Quantco / glum

High performance Python GLMs with all the features!
https://glum.readthedocs.io/
BSD 3-Clause "New" or "Revised" License
308 stars 24 forks source link

`GeneralizedLinearRegression(warm_start=True).fit(X, y)` raises if `X` has a zero-std column #645

Closed mlondschien closed 1 year ago

mlondschien commented 1 year ago

Minimal reproducible example:

import numpy as np
from glum import GeneralizedLinearRegressor

rng = np.random.default_rng(0)
X = rng.normal(size=(100, 100))
X[:, 0] = 0
beta = np.zeros(100)
beta[:10] = 1
y = X @ beta + rng.normal(size=100)

model = GeneralizedLinearRegressor(family="normal", alpha=0.1, warm_start=True)
model.fit(X[:99, :], y[:99])
model.fit(X, y)

This raises

(glum) ~/code/icu-experiments [shared-lasso] $ python repr_example.py 
/Users/mlondschien/mambaforge/envs/glum/lib/python3.11/site-packages/glum/_glm.py:407: RuntimeWarning: invalid value encountered in divide
  coef[0] += np.squeeze(col_means / col_stds).dot(coef[1:])
Traceback (most recent call last):
  File "/Users/mlondschien/code/icu-experiments/repr_example.py", line 13, in <module>
    model.fit(X, y)
  File "/Users/mlondschien/mambaforge/envs/glum/lib/python3.11/site-packages/glum/_glm.py", line 2518, in fit
    coef = self._solve(
           ^^^^^^^^^^^^
  File "/Users/mlondschien/mambaforge/envs/glum/lib/python3.11/site-packages/glum/_glm.py", line 1014, in _solve
    coef, self.n_iter_, self._n_cycles, self.diagnostics_ = _irls_solver(
                                                            ^^^^^^^^^^^^^
  File "/Users/mlondschien/mambaforge/envs/glum/lib/python3.11/site-packages/glum/_solvers.py", line 315, in _irls_solver
    d, n_cycles_this_iter = inner_solver(state, data, hessian)
                            ^^^^^^^^^^^^^^^^^^^^^^^^^^^^^^^^^^
  File "/Users/mlondschien/mambaforge/envs/glum/lib/python3.11/site-packages/glum/_solvers.py", line 36, in inner_fct
    out = fct(*args, **kwargs)
          ^^^^^^^^^^^^^^^^^^^^
  File "/Users/mlondschien/mambaforge/envs/glum/lib/python3.11/site-packages/glum/_solvers.py", line 52, in _least_squares_solver
    d = linalg.solve(hessian, state.score, assume_a="pos")
        ^^^^^^^^^^^^^^^^^^^^^^^^^^^^^^^^^^^^^^^^^^^^^^^^^^
  File "/Users/mlondschien/mambaforge/envs/glum/lib/python3.11/site-packages/scipy/linalg/_basic.py", line 144, in solve
    b1 = atleast_1d(_asarray_validated(b, check_finite=check_finite))
                    ^^^^^^^^^^^^^^^^^^^^^^^^^^^^^^^^^^^^^^^^^^^^^^^^
  File "/Users/mlondschien/mambaforge/envs/glum/lib/python3.11/site-packages/scipy/_lib/_util.py", line 252, in _asarray_validated
    a = toarray(a)
        ^^^^^^^^^^
  File "/Users/mlondschien/mambaforge/envs/glum/lib/python3.11/site-packages/numpy/lib/function_base.py", line 628, in asarray_chkfinite
    raise ValueError(
ValueError: array must not contain infs or NaNs

The first warning hints at the problem.

A quick fix would be something along the lines of

col_stds[col_stds == 0] = 1

as these columns don't contribute to coef[0] anyways.
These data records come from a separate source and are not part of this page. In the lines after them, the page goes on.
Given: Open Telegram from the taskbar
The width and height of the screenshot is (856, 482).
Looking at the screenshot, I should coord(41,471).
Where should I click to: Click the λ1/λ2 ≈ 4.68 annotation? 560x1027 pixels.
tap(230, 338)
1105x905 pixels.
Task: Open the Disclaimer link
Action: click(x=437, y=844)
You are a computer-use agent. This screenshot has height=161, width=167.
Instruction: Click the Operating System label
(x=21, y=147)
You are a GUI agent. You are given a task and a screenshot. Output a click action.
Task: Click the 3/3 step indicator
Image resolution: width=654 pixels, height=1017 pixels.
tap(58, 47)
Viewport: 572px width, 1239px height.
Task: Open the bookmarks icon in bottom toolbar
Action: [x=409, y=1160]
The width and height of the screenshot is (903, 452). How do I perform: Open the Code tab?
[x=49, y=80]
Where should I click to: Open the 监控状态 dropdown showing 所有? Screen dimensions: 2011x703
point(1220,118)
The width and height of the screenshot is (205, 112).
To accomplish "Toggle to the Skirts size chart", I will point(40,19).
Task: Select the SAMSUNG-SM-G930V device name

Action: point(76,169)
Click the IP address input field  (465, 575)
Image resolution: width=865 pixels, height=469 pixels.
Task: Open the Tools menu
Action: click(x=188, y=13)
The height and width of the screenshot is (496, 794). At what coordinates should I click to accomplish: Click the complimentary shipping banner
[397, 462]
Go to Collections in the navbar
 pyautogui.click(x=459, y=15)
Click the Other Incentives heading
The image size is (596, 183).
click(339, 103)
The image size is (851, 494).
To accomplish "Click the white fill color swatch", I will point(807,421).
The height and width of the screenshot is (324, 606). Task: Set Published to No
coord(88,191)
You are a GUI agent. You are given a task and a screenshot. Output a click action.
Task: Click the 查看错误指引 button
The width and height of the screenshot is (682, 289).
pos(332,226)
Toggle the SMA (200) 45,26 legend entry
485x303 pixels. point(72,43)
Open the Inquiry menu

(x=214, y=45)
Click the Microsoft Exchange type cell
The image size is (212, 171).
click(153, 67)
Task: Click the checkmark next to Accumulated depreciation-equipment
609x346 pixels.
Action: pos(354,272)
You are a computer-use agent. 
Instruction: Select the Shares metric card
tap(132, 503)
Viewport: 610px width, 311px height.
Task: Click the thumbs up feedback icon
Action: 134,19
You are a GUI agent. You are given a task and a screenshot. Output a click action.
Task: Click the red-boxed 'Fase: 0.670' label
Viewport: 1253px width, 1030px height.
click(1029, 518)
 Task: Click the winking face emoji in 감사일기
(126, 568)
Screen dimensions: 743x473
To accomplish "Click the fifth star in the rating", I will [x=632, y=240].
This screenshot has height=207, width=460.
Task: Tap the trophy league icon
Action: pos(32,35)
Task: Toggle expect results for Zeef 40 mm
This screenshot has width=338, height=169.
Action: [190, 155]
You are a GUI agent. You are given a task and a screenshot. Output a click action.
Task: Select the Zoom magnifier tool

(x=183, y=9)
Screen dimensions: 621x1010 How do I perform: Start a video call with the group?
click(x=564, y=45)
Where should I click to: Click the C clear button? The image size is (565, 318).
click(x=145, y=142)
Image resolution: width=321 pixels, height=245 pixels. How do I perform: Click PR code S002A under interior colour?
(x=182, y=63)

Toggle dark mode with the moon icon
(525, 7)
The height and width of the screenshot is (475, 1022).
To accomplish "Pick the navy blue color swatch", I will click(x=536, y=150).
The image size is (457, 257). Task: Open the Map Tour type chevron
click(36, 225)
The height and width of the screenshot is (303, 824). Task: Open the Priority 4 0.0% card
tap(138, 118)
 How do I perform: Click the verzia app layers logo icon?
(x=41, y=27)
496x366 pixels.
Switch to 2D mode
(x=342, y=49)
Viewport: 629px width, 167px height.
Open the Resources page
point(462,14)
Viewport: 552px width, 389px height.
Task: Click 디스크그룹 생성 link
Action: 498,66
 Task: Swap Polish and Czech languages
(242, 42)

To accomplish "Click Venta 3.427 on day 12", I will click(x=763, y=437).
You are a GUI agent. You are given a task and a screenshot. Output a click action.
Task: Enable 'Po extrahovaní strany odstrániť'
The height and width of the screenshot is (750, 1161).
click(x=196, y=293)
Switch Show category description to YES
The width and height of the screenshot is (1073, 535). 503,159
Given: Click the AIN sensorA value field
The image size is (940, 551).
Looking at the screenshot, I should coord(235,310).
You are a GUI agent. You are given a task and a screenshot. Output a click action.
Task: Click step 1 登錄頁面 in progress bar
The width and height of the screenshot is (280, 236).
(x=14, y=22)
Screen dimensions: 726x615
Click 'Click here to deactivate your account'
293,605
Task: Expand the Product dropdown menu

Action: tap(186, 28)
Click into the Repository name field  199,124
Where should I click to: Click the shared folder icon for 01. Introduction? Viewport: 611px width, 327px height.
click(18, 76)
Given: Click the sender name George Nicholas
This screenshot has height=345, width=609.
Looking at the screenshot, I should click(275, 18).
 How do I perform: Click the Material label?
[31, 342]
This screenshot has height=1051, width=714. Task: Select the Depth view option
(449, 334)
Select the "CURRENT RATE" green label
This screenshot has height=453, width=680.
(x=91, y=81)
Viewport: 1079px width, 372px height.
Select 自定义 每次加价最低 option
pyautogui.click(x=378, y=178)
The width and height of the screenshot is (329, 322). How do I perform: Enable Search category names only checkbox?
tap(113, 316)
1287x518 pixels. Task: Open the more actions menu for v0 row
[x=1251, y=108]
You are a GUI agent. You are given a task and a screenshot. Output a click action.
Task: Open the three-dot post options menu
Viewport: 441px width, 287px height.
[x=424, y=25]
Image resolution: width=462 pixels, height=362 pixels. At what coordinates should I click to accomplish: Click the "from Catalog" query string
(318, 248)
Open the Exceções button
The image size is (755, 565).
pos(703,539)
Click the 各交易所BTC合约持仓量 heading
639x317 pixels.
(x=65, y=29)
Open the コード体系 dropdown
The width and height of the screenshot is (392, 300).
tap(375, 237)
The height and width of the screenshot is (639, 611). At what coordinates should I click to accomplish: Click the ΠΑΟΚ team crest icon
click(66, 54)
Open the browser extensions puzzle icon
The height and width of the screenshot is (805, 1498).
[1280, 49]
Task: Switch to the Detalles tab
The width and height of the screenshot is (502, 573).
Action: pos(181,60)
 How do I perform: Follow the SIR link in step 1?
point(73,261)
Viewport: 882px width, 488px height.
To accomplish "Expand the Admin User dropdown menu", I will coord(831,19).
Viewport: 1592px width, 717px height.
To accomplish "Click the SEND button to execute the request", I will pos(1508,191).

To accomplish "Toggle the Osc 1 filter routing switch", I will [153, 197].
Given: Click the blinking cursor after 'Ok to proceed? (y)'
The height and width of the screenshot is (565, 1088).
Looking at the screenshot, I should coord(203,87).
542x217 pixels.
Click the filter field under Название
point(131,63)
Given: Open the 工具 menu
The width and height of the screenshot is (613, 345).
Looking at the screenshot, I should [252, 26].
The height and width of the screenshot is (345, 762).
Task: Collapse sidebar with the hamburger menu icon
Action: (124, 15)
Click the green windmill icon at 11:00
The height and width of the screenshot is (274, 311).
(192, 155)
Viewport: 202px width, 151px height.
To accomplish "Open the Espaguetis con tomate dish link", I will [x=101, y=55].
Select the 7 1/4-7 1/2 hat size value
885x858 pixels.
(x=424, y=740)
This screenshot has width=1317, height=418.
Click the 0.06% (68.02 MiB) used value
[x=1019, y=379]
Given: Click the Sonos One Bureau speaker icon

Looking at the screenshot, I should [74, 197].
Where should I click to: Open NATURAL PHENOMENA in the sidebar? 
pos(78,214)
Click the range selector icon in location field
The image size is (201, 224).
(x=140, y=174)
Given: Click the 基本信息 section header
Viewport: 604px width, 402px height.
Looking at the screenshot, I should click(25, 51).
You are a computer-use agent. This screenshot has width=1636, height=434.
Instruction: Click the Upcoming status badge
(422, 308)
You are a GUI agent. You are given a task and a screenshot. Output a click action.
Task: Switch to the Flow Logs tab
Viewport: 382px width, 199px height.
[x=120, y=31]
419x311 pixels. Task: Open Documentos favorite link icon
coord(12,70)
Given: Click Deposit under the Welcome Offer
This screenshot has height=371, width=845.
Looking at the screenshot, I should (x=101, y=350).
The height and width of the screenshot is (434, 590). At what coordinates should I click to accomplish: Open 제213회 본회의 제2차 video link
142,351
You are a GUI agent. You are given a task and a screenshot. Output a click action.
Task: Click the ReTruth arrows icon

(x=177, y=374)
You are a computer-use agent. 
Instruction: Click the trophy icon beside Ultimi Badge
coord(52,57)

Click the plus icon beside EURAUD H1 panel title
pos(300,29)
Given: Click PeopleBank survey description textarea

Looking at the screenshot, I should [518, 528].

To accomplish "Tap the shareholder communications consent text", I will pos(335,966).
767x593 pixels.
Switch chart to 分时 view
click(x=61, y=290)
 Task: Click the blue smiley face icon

However, the question of how to account for floating point inaccuracies arises.

MarcAntoineSchmidtQC commented 1 year ago

Interesting. I think the solution is to use the function just above in the code you linked - _one_over_var_inf_to_val. That's how we've been dealing with this problem elsewhere in the codebase.